I thought that the life of Oliver Sacks would be interesting, but I did not know that it would take me into weightlifting culture, motorcycling, the gay scene of the 1960s, and the philosophy of consciousness. Perhaps I could have guessed the latter, as his books that I know of (but haven’t read) are about consciousness and perception. But the incidents of his life – as selected and highlighted here – show him as an impetuous, obsessive and deeply thoughtful personality – the sort of person you would enjoy spending an evening with if he were not also rather shy and withdrawn.

Fortunately, though, like many shy people, when you get him going on his subject he can ramble on endlessly with fascinating details. He does ramble more or less chronologically through his life, stopping at various points to describe anecdotes of his experiences. He jumps around a bit, and over some chunks of his life, but the anecdotes he tells seem to be at key incidents that led to insights about himself or about the psychology of the mind. For example, his initial repressed homosexuality in London in 1959 contrasts with his jump into the lively gay sexuality of San Francisco in the 1960s and ’70s. He then seems to have become celibate until meeting his life partner Billy in 2008, completely skipping over the AIDS health crisis of the 1980s and ’90s. This spotty anecdotal approach makes this more of a selection of memoirs than an autobiography, although it does reveal a lot about how his thinking develops and how it affected his approach to psychology and neurology.
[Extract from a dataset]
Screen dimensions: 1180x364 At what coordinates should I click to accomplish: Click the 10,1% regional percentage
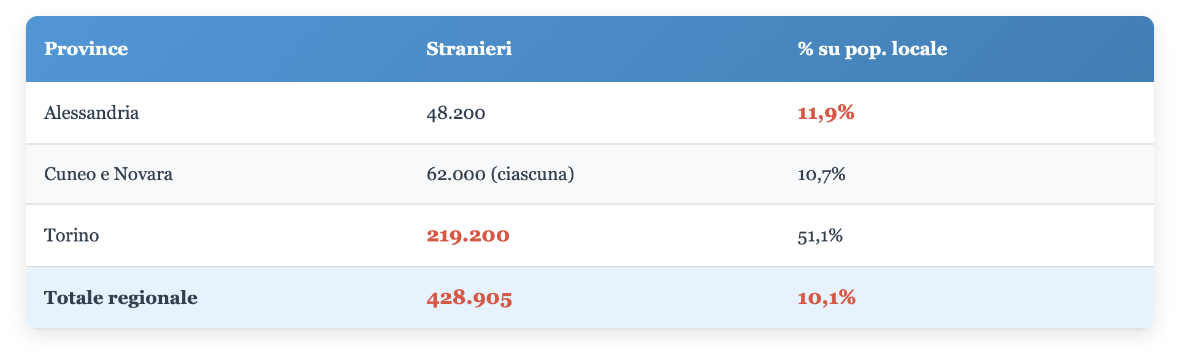pyautogui.click(x=826, y=298)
Sacks describes himself as a storyteller, a trait he says he picked up from his mother. Storytelling is the style he adopted for his professional writing, describing case histories of his patients rather than abstracting their stories to symptoms and outcomes. This in part may explain why his books have met resistance among other neurologists but have also been so popular among general readers. In seeing his patients as people with life stories, rather than as the abstractions common in conventional medical writing, he understands them more deeply than other researchers might. It appears that he takes his patients’ histories and ponders them extensively as he attempts to describe them, sometimes taking months to write each one. With this approach, it’s understandable that his patients grow deeply attached to him and many become long-time friends. It’s probably not possible to say that this is a better approach than the conventional one, but certainly it seems invaluable to have some researchers taking an in-depth holistic view while others take the focused examination.

Fascinatingly, later in his life, Sacks comes to the conclusion that perception, experience and consciousness are constructed phenomena, formed by each individual in a way similar to the way that learning and memory are individually constructed. Paraphrasing Gerald Edelman, he says “As we move about, our sense organs take samplings of the world, and from these, maps are created in the brain. There then occurs with experience a selective strengthening of those mappings that corresponds to successful perceptions – successful in that they prove the most useful and powerful for the building of ‘reality.’ ” This of course implies that each individual builds a unique picture of reality and a unique consciousness, although presumably with a coherence among other people with “successful” mappings. This radical understanding comes late in Sacks’ life, so he does not have time in this book to talk about its implications.

In a way, this book is a bit of a teaser leading a reader into Sacks’ other books. He touches on many of them in a tantalizing way without going into what he has already developed at book length. But he makes them so intriguing, and his storytelling is so engaging, that this book makes me want to pick up the others and find out what more he has to say.